**** Ausgewählte Textstelle

Von Ulrike Körber
Meißen. Vorbei an Vitrinen mit Gerät zum Geschirrmachen und historischen Zeugnissen über die Geschichte des weißen Goldes in Meißen flanieren die Gäste vorbei, bevor sie einen Saal der Albrechtsburg betreten, wo ihnen der Atem stocken soll. So wünschen es sich zumindest die Ausstellungsmacher Jörg Galinow und Renate Rehberg, die eine Schau der Königlichen Porzellanmanufaktur Berlin (KPM) aufbauen: Nach dem Rundgang durch die Dauerausstellung der Burg erwarten die Besucher opulente Tafeln mit grünen, weißen, roséfarbenen oder blutroten Damastkaskaden mit Blumenarrangements, Tellertürmen, auskragenden Leuchtern, Figürchen – märchenhafte Tischkompositionen, wie für ein königliches Gelage geschaffen.
Die Tafeln gehören zu den zauberhaften Objekten, die Renate Rehberg und Galinow aufstellten für die Sonderausstellung auf der Burg: 240 Jahre Königliche Porzellan-Manufaktur Berlin – keine Frage der Zeit. Morgen öffnet die Schau und zeigt Porzellan aus jeder Epoche der KPM. Von barockem Potpourri über Jugendstilservices bis zu modernem Kindergeschirr bietet die Ausstellung eine Auswahl des Angebotes. Historische Raritäten sind dabei, Vasen und Tafelzeug aus neuester Produktion.

********
**** Bereitgestellte Datensätze

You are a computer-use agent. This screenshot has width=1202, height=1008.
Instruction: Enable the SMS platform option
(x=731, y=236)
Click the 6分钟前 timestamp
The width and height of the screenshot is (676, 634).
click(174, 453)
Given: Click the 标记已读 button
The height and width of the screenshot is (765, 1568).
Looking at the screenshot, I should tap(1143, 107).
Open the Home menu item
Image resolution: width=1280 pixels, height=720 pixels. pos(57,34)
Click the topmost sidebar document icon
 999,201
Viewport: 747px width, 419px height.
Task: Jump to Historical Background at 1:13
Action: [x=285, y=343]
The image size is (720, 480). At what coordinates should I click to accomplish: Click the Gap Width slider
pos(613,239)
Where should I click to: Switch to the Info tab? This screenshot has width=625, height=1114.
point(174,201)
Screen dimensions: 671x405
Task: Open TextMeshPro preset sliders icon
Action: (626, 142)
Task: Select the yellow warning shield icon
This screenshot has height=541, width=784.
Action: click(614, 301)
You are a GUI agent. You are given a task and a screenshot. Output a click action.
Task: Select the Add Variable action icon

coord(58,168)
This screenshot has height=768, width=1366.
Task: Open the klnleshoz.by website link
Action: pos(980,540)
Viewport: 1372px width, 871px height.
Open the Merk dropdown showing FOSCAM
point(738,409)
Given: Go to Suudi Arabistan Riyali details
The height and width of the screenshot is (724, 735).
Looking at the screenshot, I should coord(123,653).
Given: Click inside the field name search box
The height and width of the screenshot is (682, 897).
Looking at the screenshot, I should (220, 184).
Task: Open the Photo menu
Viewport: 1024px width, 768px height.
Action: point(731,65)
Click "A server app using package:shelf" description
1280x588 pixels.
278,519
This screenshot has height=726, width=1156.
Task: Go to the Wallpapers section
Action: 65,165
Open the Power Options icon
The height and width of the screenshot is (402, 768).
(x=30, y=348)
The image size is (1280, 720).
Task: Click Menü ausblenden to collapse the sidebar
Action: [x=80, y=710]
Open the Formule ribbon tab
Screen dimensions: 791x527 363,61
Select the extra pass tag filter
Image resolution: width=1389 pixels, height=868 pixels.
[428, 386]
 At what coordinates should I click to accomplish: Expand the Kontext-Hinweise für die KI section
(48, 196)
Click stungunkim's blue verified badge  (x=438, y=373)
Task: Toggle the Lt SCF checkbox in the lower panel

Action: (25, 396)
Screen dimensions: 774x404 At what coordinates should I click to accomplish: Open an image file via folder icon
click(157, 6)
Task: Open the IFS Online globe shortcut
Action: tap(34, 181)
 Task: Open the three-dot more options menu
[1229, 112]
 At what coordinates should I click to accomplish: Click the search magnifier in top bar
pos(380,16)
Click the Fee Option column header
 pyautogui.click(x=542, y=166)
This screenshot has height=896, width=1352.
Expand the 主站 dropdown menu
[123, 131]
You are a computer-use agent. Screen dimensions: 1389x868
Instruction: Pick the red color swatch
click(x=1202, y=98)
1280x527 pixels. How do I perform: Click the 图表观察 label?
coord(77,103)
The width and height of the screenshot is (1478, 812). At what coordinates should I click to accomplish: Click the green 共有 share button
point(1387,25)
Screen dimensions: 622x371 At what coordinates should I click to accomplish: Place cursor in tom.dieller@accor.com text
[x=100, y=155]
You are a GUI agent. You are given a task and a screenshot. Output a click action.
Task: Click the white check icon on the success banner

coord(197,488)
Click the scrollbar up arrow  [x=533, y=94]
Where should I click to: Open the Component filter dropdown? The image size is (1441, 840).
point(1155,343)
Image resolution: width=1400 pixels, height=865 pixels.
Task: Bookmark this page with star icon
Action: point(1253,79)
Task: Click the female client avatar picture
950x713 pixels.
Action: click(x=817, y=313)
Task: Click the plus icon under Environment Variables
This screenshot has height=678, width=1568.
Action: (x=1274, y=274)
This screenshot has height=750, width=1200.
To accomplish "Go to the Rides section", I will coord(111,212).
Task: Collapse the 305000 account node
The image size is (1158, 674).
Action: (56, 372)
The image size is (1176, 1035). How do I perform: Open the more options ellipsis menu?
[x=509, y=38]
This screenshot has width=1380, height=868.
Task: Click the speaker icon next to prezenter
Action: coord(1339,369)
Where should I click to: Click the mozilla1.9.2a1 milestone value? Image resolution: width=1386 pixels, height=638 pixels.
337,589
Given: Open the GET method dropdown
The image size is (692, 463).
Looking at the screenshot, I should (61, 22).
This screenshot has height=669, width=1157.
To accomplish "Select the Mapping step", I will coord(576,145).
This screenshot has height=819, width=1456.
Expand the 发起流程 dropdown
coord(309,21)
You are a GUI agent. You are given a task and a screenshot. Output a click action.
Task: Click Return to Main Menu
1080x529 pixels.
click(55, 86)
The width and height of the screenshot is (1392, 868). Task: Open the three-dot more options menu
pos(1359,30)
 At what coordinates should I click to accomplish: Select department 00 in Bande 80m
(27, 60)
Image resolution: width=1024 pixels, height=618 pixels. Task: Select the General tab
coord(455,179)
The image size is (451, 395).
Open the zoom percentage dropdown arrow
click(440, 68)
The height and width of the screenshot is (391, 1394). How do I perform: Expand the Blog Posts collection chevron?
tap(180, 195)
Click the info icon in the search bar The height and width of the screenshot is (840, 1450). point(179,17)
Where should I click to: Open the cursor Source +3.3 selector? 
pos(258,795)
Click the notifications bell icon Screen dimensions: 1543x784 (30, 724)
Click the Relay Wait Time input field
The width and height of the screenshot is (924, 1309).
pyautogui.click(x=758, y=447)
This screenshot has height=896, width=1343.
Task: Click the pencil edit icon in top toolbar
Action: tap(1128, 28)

********

- Zu bearbeitende Aufgaben:
a. Welche beiden Ausstellungsmacher nennt der Text über die KPM-Ausstellung?
b. Prüfen Sie, ob die folgenden Aussagen mit dem Text über die KPM-Ausstellung übereinstimmen, und belegen Sie jede Antwort mit einem wörtlichen Zitat: (i) Die Sonderausstellung befindet sich in einem Saal der Albrechtsburg. (ii) Gezeigt wird ausschließlich Porzellan aus neuester Produktion. (iii) Die Schau öffnet morgen.
c. Führen Sie den Text über die KPM-Ausstellung im Anschluss an seinen letzten Satz fort.

- Antworten je Aufgabe:
a. Jörg Galinow und Renate Rehberg.

b.
(i) Ja: „bevor sie einen Saal der Albrechtsburg betreten“
(ii) Nein: „zeigt Porzellan aus jeder Epoche der KPM“
(iii) Ja: „Morgen öffnet die Schau“

c.
Schönes zeigen, verkauft
wird nicht
„Sinn der Ausstellung ist, das Schöne zu zeigen, wir wollen hier nicht verkaufen“, sagt die Stylistin der Berliner Manufaktur. „Wir wollen anregen, sich mit Schönem zu umgeben oder zumindest dazu inspirieren“, ergänzt Galinow. Dazu wenden sie alle Kniffe an, um das Porzellan zu inszenieren. „Wir wollen keine belehrende Vitrinen-Ausstellung, sondern die Sinne der Gäste stimulieren, die fast verschüttet sind“, sagt Galinow. So werden Schaufensterpuppen dekoriert und neben Vasen gestellt, finden sich Porzellannachbildungen von Figurengruppen vom Künstler Gottfried Schadow. Am liebsten wäre den Ausstellungsmachern, die Porzellane ohne Glasdeckel zu zeigen, oder dass zur Schau Musik eingespielt werden würde. „Vogelzwitschern, das Gurgeln von Bächen – es muss nicht immer klassische Musik sein“, sagt Galinow.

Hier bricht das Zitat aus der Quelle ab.